# Task goal:
When you output the records, match them exactly and omit any picture they include.
☆ ☆ ☆
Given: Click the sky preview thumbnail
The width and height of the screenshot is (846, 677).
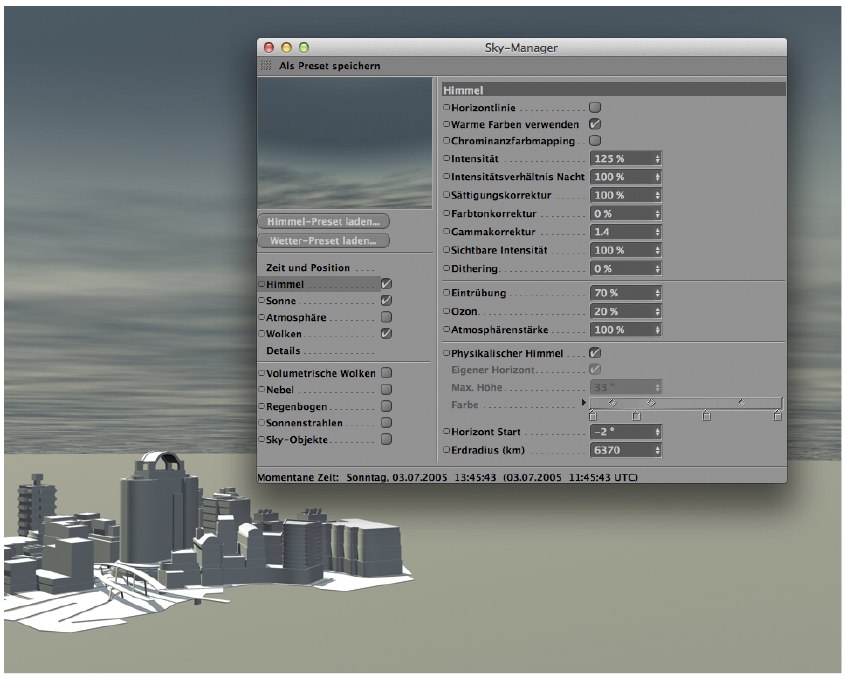Looking at the screenshot, I should point(346,144).
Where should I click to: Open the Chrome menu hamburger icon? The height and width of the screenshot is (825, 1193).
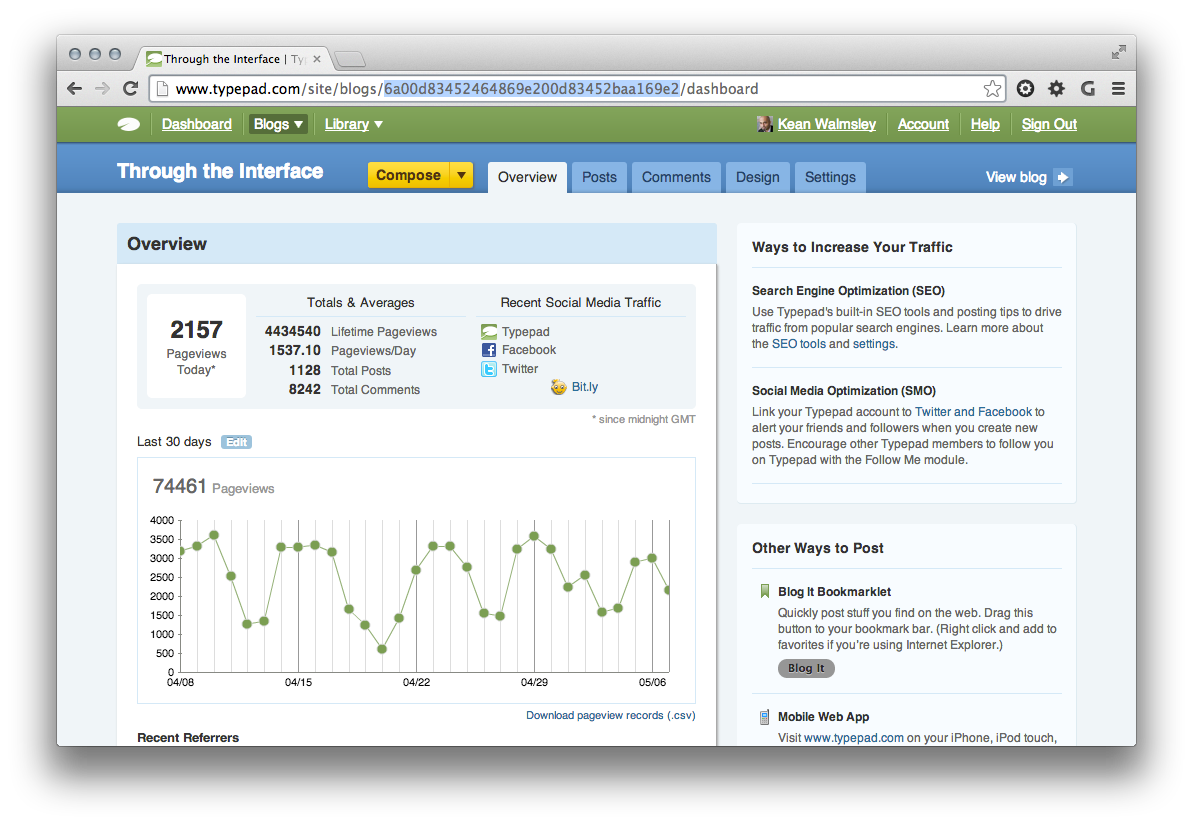pyautogui.click(x=1118, y=89)
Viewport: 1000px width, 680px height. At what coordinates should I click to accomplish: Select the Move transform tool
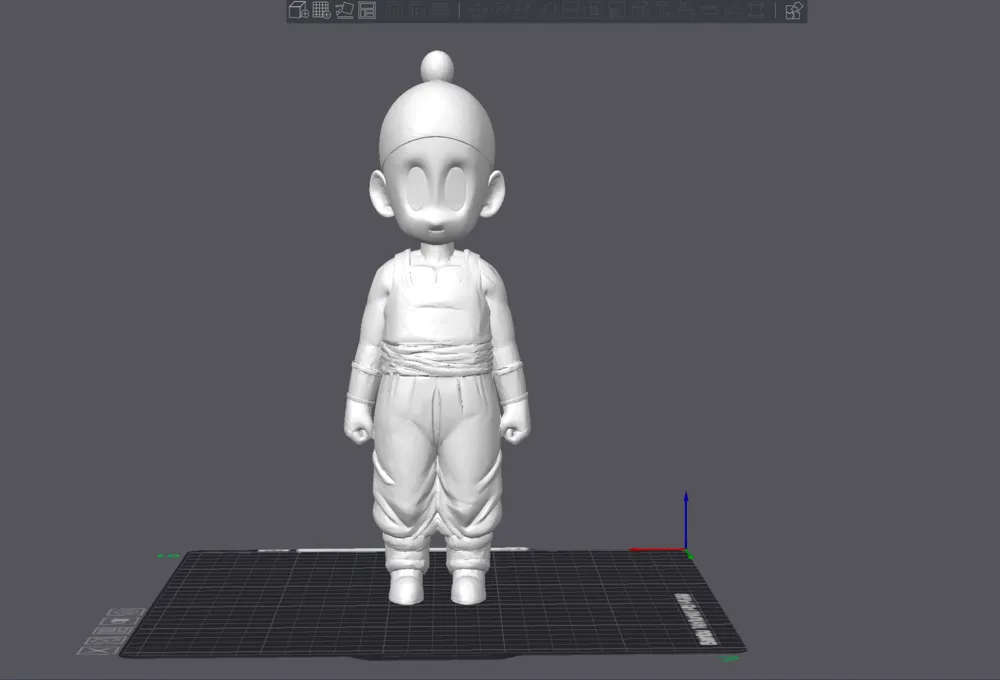(477, 12)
☆ ☆ ☆
# Answer space:
Given: Click the sky preview thumbnail
The width and height of the screenshot is (846, 677).
Looking at the screenshot, I should point(346,144).
Where should I click to: Open the Chrome menu hamburger icon? The height and width of the screenshot is (825, 1193).
pyautogui.click(x=1118, y=89)
Viewport: 1000px width, 680px height. At what coordinates should I click to accomplish: Select the Move transform tool
(477, 12)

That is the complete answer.